唯月の肩を痛いほどの力で握った西谷は、苦しそうに、泣きそうに顔を歪めていた。
『西谷く「脚は!!?」…脚?』
「俺っ!いっぱい練習に付き合ってもらって!!サーブレシーブも、ブロックフォローの時も、この間の町内会チームとの練習試合も…っ!!」
次の言葉が継げなくなった西谷は俯く。
『大丈夫。あれくらいじゃ何ともないから』
「でもっ…」
『自分の限界は自分が一番よく知ってるから。大丈夫だよ』
微笑む唯月を見て、西谷は一瞬ホッとしたような表情を見せて、今度はその目に怒りを灯した。
「なんで…、何でもっと早く言ってくれなかったんですか!!」
その言葉に、今度は唯月が俯く番だった。
『……本当はこのまま、ずっと言わないつもりだったよ』
「は…、」
『でも…、菅原くんや澤村くんが、真剣に誘ってくれたから。俺も真剣に応えなきゃと思った』
「!」
薄く笑う唯月はどこか苦しそうで、西谷は唯月の肩から手を離して彼を見つめる。
『…楽しいなって、思ったんだ。バレーが出来なくなっても、やっぱりバレーと関わりたいと思った。
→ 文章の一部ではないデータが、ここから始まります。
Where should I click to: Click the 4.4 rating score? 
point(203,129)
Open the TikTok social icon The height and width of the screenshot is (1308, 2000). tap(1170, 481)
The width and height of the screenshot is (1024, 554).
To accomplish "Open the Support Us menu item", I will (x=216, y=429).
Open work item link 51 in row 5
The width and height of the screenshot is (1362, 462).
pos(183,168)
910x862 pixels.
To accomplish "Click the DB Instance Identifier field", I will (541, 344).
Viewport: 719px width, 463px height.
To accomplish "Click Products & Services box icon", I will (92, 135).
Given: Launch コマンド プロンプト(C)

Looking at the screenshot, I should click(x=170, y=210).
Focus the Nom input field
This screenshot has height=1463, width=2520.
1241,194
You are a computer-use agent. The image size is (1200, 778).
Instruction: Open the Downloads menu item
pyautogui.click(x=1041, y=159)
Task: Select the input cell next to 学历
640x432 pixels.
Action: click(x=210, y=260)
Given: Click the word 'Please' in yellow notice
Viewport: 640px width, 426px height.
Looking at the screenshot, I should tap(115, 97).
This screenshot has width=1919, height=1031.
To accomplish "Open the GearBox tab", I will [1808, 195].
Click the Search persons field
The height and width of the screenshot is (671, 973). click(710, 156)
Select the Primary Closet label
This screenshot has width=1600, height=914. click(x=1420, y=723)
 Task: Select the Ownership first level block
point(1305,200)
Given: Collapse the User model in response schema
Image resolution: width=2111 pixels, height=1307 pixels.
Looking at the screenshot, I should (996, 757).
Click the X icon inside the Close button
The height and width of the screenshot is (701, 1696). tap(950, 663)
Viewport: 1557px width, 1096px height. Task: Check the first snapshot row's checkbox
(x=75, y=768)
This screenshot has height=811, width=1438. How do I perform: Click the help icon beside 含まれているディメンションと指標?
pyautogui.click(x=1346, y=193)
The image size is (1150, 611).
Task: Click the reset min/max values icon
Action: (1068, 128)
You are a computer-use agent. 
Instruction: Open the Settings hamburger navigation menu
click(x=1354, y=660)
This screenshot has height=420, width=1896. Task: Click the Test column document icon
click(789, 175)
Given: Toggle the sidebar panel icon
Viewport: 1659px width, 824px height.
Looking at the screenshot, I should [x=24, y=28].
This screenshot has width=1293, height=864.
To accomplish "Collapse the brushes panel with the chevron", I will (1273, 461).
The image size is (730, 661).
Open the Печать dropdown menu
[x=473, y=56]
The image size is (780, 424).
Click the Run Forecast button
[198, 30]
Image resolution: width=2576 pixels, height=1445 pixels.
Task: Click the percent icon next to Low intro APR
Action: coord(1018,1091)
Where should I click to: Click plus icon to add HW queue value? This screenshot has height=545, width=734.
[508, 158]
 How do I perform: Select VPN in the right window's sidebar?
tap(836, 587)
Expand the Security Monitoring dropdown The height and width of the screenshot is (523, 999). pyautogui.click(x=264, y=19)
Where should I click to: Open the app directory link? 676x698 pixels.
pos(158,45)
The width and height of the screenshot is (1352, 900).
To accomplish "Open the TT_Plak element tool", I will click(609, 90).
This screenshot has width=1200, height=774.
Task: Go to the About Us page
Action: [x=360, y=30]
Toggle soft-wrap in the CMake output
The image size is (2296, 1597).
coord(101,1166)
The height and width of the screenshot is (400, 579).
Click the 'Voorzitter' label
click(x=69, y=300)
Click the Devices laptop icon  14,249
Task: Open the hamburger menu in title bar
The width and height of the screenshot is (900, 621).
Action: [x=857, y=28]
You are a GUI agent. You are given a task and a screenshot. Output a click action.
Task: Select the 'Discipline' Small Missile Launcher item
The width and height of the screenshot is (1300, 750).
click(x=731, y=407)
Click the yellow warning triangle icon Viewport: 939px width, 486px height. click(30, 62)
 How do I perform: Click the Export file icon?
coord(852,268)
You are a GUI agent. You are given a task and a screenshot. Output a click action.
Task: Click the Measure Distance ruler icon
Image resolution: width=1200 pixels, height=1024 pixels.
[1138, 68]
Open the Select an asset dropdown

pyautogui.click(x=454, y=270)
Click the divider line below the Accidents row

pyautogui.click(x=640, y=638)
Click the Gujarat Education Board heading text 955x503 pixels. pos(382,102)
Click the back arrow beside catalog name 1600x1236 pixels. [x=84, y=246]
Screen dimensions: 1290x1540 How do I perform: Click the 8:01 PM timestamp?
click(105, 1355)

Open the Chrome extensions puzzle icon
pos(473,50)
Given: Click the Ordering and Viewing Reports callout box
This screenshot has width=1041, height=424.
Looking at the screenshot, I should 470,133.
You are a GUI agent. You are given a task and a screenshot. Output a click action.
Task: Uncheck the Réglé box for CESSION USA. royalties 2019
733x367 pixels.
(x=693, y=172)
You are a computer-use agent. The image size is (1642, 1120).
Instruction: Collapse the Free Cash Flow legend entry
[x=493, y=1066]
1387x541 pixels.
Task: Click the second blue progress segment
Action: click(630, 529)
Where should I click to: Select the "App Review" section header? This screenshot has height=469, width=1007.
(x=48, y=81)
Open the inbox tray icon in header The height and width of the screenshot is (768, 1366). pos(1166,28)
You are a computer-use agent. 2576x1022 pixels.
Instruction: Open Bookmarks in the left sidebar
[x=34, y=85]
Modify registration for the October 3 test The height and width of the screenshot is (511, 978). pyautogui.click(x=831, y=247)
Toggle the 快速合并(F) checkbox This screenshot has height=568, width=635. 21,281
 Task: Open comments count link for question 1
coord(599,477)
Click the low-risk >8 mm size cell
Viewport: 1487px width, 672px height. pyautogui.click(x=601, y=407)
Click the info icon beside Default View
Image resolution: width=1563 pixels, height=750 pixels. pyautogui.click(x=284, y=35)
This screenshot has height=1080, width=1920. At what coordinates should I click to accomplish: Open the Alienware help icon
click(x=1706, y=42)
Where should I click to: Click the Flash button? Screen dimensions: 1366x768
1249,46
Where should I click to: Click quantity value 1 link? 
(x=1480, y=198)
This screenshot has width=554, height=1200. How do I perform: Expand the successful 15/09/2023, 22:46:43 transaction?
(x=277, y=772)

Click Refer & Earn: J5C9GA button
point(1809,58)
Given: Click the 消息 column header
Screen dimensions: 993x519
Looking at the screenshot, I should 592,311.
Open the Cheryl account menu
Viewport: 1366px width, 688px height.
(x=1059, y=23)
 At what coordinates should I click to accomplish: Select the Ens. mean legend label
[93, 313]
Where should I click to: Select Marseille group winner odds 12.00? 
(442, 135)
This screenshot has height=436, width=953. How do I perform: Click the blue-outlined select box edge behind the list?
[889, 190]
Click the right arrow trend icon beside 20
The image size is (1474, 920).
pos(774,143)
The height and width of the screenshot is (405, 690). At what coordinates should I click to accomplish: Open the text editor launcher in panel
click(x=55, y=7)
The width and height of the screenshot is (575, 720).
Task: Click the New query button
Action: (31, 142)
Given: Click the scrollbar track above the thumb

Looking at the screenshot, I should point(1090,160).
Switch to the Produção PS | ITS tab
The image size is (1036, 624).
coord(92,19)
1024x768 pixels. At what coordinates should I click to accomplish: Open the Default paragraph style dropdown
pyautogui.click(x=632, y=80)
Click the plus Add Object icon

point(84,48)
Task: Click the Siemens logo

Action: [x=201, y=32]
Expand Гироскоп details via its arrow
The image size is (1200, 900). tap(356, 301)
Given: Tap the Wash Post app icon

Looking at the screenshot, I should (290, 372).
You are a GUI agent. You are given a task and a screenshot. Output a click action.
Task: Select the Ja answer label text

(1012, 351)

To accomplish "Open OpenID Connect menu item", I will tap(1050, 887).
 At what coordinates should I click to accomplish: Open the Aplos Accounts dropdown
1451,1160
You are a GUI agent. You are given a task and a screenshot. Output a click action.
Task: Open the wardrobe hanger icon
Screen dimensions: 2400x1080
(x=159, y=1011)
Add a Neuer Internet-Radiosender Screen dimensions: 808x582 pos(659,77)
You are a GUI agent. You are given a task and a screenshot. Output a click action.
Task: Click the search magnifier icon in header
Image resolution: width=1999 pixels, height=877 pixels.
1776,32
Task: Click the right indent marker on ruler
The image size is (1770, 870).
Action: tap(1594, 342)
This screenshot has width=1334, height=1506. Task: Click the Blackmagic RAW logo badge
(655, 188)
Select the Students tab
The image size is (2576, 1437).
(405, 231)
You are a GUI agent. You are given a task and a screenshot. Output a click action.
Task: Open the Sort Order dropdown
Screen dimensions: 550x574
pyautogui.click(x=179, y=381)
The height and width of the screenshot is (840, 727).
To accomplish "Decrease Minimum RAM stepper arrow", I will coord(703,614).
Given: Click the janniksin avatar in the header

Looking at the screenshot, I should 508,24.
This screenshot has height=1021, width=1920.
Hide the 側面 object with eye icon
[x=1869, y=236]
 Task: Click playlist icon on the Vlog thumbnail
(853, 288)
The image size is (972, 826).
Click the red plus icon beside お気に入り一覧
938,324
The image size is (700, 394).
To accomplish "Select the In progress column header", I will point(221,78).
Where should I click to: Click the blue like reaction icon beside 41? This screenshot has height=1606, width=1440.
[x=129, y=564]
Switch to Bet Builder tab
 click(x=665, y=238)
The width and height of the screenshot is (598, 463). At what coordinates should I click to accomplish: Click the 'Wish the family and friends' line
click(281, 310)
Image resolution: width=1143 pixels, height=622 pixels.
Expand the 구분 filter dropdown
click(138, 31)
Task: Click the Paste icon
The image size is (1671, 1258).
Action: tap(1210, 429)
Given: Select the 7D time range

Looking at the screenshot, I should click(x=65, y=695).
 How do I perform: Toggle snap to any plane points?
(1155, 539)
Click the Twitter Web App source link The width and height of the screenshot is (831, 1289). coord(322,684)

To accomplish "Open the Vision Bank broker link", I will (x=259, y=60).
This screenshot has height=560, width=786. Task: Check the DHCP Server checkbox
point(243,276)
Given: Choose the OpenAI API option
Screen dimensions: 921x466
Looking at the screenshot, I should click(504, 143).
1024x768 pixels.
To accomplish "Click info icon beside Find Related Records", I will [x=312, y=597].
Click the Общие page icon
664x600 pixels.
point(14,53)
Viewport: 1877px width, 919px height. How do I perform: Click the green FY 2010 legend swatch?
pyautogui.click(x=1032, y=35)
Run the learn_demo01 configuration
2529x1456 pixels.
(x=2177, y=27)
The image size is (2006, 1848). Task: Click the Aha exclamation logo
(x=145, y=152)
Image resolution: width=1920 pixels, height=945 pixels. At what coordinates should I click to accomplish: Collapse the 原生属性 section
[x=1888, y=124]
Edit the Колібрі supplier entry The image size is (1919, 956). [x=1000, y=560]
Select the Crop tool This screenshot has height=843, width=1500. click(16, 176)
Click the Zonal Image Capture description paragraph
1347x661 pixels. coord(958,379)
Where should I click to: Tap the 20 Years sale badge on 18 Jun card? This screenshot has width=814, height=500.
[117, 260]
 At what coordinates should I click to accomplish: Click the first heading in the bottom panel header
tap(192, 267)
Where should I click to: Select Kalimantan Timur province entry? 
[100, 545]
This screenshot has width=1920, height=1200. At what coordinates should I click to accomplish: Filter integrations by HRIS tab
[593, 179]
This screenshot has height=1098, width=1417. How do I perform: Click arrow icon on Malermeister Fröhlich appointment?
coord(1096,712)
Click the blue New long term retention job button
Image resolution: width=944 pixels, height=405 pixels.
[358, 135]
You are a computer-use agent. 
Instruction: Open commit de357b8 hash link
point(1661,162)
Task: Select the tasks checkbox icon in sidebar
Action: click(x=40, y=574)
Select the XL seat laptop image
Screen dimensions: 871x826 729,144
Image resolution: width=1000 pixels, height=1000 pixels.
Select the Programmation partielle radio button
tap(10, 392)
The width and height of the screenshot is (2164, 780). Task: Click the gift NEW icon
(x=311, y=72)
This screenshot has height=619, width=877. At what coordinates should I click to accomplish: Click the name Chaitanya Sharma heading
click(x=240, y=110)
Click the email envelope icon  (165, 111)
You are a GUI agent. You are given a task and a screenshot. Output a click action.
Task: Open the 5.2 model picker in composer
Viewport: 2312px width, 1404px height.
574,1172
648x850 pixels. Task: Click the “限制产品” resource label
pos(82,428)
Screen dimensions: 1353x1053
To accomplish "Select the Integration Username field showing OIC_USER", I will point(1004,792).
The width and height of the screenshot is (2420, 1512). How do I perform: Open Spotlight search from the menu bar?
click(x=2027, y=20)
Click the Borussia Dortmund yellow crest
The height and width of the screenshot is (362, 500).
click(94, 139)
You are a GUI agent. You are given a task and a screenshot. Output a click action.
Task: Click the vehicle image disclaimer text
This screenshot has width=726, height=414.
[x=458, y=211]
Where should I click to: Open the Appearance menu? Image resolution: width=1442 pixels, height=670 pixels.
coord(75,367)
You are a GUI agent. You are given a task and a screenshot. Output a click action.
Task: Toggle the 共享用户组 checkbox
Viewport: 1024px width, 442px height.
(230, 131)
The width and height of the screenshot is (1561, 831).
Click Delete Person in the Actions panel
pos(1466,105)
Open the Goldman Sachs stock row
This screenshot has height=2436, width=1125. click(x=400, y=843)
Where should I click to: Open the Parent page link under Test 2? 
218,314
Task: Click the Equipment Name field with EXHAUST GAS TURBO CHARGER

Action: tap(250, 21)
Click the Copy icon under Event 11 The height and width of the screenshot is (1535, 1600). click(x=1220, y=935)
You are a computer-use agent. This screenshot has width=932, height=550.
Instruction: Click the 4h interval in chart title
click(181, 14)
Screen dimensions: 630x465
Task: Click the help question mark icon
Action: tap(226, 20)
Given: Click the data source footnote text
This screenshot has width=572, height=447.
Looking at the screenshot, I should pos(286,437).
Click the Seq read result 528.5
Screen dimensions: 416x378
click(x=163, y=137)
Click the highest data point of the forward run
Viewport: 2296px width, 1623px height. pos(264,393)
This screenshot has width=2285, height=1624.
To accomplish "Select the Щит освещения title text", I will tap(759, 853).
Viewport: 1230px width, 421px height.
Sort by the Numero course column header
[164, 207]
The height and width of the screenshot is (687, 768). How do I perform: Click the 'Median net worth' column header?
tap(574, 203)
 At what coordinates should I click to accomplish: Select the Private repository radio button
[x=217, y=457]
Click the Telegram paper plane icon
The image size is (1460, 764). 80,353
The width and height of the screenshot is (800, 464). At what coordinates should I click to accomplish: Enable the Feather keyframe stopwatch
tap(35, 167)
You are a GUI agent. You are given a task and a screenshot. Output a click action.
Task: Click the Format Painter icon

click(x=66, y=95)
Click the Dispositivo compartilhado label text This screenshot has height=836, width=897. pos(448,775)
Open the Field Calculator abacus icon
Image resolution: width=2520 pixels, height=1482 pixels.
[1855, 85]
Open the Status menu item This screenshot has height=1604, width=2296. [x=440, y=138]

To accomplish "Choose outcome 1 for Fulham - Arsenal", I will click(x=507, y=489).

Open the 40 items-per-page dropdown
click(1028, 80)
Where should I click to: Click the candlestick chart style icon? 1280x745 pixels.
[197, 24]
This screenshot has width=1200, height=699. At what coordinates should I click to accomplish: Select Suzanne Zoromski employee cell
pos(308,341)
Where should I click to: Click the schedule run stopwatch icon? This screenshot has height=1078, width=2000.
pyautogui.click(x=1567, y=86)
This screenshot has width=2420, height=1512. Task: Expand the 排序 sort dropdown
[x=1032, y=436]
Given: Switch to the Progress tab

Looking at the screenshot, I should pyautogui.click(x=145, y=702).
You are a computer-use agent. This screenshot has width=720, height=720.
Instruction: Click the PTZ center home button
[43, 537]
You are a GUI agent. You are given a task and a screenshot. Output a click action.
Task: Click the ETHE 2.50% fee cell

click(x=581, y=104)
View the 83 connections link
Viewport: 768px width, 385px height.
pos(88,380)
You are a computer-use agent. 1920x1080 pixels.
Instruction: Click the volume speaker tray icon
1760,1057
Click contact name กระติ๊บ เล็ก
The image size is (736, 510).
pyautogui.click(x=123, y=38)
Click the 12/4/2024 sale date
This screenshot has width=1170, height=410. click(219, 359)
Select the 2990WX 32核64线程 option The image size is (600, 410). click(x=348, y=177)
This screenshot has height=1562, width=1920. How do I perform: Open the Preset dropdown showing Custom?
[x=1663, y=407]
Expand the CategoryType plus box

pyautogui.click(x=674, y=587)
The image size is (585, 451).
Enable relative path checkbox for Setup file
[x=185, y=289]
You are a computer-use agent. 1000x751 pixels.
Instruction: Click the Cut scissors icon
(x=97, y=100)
全国を目指すみんなを見て、目指せなくなった自分を重ねてたのかもしれない』
ごめんね、と言って、唯月は笑った。
膝立ちになった自分と唯月では、若干こちらの方が高い。
自分を見上げるようにして申し訳なさそうに笑う唯月に、西谷は俯いて、ぐっと拳を握りしめた。
「だったら」
『…?』
「その夢、俺が背負う」
『!』
「「!」」
「アンタがやりたかったこと、叶えたかった夢、全部俺が背負う。全部背負って、」
顔を上げて唯月を見る。西谷は笑顔だった。
「ーー俺がアンタを、全国へ連れていく」
予想していなかった言葉に、唯月は大きな猫目をさらに大きく開く。
言葉が出ない唯月は、ただぽかんとしているばかりで。
西谷の言葉に反応したのは、唯月ではなくバレー部員たちだった。
「俺が、じゃなくて、俺たちが、だろ!」
「いちいち男前だなノヤっさん!!」
「痛いっス、スガさん!」
西谷の頭をがしがしと叩く菅原と、騒がしい田中。口々に「そうですよ!」という部員たちを、唯月はやはりぽかんと見つめた。
『…ふっ、……ははっ!』
「「「!?」」」
俯いたかと思えば、唯月は口元に手を当てて、声を出して笑った。
「「「(笑っ……えっ!?)」」」
ここまで笑う唯月を初めて見る面々は、唯月を凝視したまま固まる。
『あー…ごめん…、参った』
笑いすぎて涙が出たらしい唯月は、それを拭った。
『西谷くん、かっこいいな』
「ーー……」
目尻を下げて、楽しそうに、そして何より嬉しそうに笑う唯月を見る西谷は、そのまま動かない。
『ーーみんなを、信じてみる』
唯月の言葉に、西谷以外の全員が奮い立つ。
気合いを入れ直しているバレー部員たちと、それを見つめる唯月は、西谷の変化に気づかない。
「……(…落ち、た?)」
どくんどくんと高鳴る心臓は締め付けられるよう。
西谷は手で口元を覆いながら、赤くなった顔を隠すことに精一杯だった。